» DIRECTIONS FOR THIS TASK
Each line from the one containing "Click the 'MaxCLL" through the end of the entries below must be output exactly; no other line belongs.
◇ ◇ ◇ ◇ ◇ ◇ ◇
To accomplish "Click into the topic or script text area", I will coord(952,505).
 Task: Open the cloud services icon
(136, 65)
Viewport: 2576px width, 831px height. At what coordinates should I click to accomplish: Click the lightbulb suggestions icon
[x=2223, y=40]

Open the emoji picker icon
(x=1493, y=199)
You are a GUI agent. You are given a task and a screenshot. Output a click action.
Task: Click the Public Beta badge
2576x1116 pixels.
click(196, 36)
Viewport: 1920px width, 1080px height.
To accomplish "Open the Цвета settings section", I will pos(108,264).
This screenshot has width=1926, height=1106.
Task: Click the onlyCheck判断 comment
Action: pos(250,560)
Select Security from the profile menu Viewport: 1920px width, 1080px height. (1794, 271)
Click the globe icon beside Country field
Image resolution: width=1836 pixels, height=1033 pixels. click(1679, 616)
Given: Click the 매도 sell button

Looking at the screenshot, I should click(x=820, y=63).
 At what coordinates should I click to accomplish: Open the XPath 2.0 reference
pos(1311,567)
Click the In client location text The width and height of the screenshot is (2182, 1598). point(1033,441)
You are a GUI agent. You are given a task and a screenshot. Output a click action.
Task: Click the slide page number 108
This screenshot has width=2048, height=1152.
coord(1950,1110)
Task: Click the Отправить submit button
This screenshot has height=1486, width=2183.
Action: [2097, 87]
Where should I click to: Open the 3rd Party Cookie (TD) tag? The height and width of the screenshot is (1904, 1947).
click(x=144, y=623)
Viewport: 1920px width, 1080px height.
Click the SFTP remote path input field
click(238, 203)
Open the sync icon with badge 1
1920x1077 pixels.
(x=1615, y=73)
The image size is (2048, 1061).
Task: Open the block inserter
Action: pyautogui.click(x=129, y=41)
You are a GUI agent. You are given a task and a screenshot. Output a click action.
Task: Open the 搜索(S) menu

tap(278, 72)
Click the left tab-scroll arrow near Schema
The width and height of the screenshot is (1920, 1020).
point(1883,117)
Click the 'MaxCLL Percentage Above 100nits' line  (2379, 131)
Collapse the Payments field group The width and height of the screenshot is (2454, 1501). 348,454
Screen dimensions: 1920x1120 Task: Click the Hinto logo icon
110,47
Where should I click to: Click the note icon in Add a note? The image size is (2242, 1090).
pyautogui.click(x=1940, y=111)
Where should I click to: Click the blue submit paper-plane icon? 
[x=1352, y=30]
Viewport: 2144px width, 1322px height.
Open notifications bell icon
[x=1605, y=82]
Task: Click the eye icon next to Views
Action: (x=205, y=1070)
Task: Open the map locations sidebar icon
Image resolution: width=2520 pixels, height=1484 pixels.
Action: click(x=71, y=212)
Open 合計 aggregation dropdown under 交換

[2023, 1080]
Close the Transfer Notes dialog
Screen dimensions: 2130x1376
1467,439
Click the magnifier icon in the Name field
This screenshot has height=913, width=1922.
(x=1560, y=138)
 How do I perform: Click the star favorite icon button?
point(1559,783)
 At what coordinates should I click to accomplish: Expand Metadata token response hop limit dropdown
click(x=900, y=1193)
◇ ◇ ◇ ◇ ◇ ◇ ◇
» RESPONSE TO THIS EXERCISE
Click the 'MaxCLL Percentage Above 100nits' line  (2379, 131)
Collapse the Payments field group The width and height of the screenshot is (2454, 1501). 348,454
Screen dimensions: 1920x1120 Task: Click the Hinto logo icon
110,47
Where should I click to: Click the note icon in Add a note? The image size is (2242, 1090).
pyautogui.click(x=1940, y=111)
Where should I click to: Click the blue submit paper-plane icon? 
[x=1352, y=30]
Viewport: 2144px width, 1322px height.
Open notifications bell icon
[x=1605, y=82]
Task: Click the eye icon next to Views
Action: (x=205, y=1070)
Task: Open the map locations sidebar icon
Image resolution: width=2520 pixels, height=1484 pixels.
Action: click(x=71, y=212)
Open 合計 aggregation dropdown under 交換

[2023, 1080]
Close the Transfer Notes dialog
Screen dimensions: 2130x1376
1467,439
Click the magnifier icon in the Name field
This screenshot has height=913, width=1922.
(x=1560, y=138)
 How do I perform: Click the star favorite icon button?
point(1559,783)
 At what coordinates should I click to accomplish: Expand Metadata token response hop limit dropdown
click(x=900, y=1193)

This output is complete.